Date of Award

Summer 2020

Document Type

Dissertation

Degree Name

Doctor of Philosophy (PhD)

Department

Mechanical Engineering

First Advisor

Borg, John

Second Advisor

Babikov, Dmitri

Third Advisor

Moore, John

Abstract

Water as the most common fluid on earth has extraordinary properties. The understanding of the dynamic response of water is important to planetary physics, biology and medicine. Inspired by the relationship between shockwave thicknesses and the intensity of property changes between pre-shock and post-shock states in gas medium, it is interesting to study the response of a liquid medium within shock process, such as liquid argon or water, from numerical and experimental methods, especially from different scales of simulations (continuum and molecular dynamics).Molecular Dynamics (MD) simulations of Hugoniot hydrostatic compression and shockwave propagation processes are performed via Large-Scale Atomic/Molecular Massively Parallel Simulator (LAMMPS) within liquid argon and water. 3-sites and 4-sites water topology models with corresponding long-range force solvers are validated under shock conditions and results are compared with literatures. 3-sites flexible water topology model is utilized in a water ensemble consisting of 20x20x240 lattices to establish the Lagrangian shockwave propagation process. The result of shock propagation process indicates that pair potential dominates the total potential energy during shock process and shockwave thickness in water is around 7 nm for a corresponding shockwave velocity 3.2 km/s.A series of three shots of planar-plate impact experiments were conducted at muzzle speed 220.5m/s, 343.9 m/s and 441.5 m/s. The corresponding shockwave velocities in water are 2151.3 m/s, 2382.1 m/s and 2550.6 m/s calculated from the timing of the spectrograms of photon doppler velocimetry (PDV) signals, which are compared with literatures.
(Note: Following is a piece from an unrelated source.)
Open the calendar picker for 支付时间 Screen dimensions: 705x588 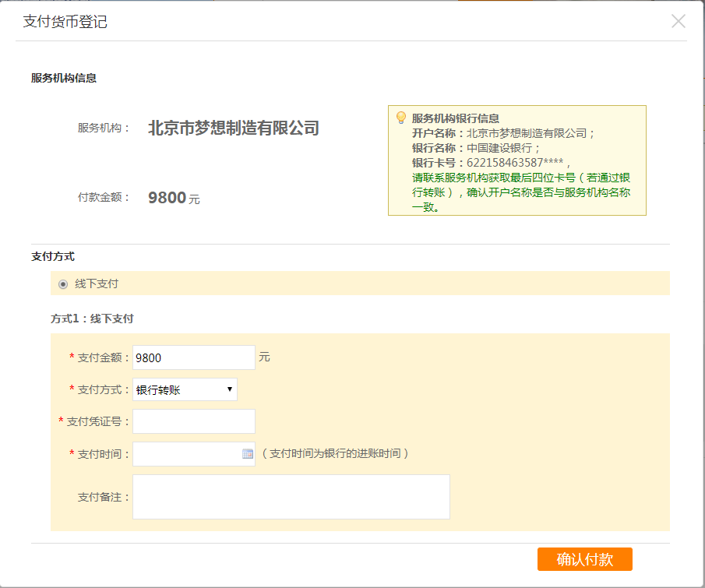tap(247, 454)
KO 1-D hydrocode and 2-D iSALE shock physics hydrocode are also implemented to assist PDV spectrogram analysis. This work implements both methods of experiment and computational simulation at multiple scales to interpret the shockwave propagation process within water in a Lagrangian reference frame. The MD simulation provides a method to estimate the shockwave thickness in water.